[MATERIAL FOR THE TASK]:
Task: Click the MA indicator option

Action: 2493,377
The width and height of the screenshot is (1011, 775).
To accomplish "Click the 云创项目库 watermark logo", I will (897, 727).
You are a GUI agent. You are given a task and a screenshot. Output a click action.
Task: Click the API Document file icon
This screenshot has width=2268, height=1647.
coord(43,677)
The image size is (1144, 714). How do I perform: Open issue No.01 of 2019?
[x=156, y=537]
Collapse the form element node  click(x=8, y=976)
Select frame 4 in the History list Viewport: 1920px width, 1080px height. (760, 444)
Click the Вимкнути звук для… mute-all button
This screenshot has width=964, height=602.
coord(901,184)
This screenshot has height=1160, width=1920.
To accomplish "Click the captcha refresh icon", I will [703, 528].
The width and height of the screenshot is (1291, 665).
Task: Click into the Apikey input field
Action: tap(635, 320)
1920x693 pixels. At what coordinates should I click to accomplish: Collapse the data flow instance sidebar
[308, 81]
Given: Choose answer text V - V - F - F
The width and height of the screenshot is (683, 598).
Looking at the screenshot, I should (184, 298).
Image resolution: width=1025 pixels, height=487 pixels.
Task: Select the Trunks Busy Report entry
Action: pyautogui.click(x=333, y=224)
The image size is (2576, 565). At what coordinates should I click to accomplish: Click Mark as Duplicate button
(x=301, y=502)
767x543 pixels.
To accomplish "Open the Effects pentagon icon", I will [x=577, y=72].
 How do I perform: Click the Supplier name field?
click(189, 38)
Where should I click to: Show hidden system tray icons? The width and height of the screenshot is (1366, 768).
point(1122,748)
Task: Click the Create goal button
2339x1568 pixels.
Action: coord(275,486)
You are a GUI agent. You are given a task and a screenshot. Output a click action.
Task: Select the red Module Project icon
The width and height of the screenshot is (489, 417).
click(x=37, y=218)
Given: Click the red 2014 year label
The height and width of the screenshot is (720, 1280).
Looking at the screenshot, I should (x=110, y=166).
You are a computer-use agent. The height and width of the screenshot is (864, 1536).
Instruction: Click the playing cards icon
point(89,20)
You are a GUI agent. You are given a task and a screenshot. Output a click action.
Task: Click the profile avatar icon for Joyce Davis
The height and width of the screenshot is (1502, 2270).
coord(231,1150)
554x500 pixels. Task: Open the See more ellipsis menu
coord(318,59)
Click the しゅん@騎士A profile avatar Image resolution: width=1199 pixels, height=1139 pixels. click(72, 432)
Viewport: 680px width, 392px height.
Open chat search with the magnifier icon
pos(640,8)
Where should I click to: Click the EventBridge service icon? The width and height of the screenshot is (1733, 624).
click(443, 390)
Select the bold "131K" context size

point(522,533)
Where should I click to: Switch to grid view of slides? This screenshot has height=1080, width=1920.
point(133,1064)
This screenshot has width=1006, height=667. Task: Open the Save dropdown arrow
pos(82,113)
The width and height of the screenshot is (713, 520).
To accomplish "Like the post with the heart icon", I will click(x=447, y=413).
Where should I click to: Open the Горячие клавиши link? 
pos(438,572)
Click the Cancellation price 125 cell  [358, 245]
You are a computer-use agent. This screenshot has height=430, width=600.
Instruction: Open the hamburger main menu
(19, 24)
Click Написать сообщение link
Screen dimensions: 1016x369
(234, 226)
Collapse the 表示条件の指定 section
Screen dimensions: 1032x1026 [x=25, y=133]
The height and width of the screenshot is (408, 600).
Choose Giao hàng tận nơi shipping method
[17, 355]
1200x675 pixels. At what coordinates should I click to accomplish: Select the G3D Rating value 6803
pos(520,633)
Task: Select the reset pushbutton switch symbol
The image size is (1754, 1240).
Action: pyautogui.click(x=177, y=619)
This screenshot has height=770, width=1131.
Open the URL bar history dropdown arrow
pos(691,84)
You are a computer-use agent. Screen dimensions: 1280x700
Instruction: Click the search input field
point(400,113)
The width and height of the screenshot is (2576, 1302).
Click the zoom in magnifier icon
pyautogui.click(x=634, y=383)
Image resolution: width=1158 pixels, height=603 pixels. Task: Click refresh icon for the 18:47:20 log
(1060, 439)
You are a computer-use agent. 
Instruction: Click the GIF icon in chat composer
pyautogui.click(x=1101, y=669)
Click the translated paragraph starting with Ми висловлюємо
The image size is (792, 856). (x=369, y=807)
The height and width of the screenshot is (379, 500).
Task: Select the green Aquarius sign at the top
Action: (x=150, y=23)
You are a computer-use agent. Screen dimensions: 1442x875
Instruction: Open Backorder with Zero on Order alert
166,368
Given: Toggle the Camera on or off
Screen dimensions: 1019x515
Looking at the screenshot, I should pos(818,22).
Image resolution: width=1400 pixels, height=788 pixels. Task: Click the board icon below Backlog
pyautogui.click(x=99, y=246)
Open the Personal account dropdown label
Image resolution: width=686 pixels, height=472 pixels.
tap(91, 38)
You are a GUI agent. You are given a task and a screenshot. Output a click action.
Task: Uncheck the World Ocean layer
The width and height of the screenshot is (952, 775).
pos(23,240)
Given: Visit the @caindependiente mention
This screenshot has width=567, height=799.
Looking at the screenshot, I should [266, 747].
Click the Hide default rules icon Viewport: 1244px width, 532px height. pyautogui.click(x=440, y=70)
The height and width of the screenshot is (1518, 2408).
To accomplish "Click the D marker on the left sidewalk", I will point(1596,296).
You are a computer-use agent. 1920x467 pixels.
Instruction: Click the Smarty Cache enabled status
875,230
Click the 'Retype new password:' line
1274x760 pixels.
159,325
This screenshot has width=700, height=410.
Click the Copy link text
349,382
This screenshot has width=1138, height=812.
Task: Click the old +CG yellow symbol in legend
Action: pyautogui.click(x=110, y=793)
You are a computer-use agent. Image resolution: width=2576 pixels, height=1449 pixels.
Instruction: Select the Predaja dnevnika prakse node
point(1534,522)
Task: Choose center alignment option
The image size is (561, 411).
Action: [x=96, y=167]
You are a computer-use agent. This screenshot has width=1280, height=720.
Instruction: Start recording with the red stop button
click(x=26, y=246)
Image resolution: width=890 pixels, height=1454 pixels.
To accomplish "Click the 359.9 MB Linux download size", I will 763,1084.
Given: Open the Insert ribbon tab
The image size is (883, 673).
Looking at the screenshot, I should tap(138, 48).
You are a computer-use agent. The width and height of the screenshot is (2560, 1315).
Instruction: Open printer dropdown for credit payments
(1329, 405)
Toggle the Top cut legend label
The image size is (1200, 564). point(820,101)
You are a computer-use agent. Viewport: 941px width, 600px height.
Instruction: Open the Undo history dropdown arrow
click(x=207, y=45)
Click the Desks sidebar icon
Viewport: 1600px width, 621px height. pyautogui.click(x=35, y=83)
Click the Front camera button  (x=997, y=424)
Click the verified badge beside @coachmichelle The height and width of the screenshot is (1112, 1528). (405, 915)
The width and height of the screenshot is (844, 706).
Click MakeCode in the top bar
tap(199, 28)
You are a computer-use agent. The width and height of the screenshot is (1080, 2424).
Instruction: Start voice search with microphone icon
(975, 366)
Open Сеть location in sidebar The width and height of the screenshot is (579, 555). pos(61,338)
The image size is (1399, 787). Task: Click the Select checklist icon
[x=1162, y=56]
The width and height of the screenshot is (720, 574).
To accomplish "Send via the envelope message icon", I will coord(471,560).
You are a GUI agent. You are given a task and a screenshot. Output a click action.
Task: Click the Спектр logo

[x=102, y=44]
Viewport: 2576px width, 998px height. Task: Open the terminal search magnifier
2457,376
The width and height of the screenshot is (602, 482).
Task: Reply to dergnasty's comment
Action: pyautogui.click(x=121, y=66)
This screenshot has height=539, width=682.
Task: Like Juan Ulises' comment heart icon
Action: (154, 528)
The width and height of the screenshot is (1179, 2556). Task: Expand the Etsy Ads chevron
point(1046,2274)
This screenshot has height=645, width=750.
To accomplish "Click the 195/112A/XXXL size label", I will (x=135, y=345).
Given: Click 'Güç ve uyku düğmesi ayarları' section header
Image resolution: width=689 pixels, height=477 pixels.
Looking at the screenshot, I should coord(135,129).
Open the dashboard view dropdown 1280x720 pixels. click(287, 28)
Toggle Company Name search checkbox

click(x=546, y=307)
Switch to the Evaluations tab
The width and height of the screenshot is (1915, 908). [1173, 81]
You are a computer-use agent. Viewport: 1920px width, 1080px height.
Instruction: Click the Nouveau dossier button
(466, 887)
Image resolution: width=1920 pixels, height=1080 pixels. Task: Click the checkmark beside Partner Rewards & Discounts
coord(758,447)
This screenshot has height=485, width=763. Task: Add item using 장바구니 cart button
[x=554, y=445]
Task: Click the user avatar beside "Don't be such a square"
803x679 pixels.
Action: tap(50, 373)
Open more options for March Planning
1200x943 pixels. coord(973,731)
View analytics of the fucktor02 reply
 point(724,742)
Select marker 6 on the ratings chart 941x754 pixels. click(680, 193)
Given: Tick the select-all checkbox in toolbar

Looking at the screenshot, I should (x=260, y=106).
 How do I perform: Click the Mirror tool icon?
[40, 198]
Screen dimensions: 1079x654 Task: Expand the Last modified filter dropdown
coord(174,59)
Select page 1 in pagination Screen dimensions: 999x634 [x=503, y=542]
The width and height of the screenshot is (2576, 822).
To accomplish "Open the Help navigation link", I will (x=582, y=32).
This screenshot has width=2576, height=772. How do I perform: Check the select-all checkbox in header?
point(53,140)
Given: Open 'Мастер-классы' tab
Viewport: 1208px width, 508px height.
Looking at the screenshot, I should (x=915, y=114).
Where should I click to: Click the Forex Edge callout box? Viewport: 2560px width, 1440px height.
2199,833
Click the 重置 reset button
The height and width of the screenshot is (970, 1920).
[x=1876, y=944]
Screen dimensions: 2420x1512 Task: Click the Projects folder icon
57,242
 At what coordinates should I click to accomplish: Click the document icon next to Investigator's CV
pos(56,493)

[SET TASK]:
Reproduce verbatim the rows starting at the line that contains "This screenshot has width=1006, height=667." and ending at the line that contains "pos(691,84)", with both of those lines included.

[TASK RESPONSE]:
This screenshot has width=1006, height=667. Task: Open the Save dropdown arrow
pos(82,113)
The width and height of the screenshot is (713, 520).
To accomplish "Like the post with the heart icon", I will click(x=447, y=413).
Where should I click to: Open the Горячие клавиши link? 
pos(438,572)
Click the Cancellation price 125 cell  [358, 245]
You are a computer-use agent. This screenshot has height=430, width=600.
Instruction: Open the hamburger main menu
(19, 24)
Click Написать сообщение link
Screen dimensions: 1016x369
(234, 226)
Collapse the 表示条件の指定 section
Screen dimensions: 1032x1026 [x=25, y=133]
The height and width of the screenshot is (408, 600).
Choose Giao hàng tận nơi shipping method
[17, 355]
1200x675 pixels. At what coordinates should I click to accomplish: Select the G3D Rating value 6803
pos(520,633)
Task: Select the reset pushbutton switch symbol
The image size is (1754, 1240).
Action: pyautogui.click(x=177, y=619)
This screenshot has height=770, width=1131.
Open the URL bar history dropdown arrow
pos(691,84)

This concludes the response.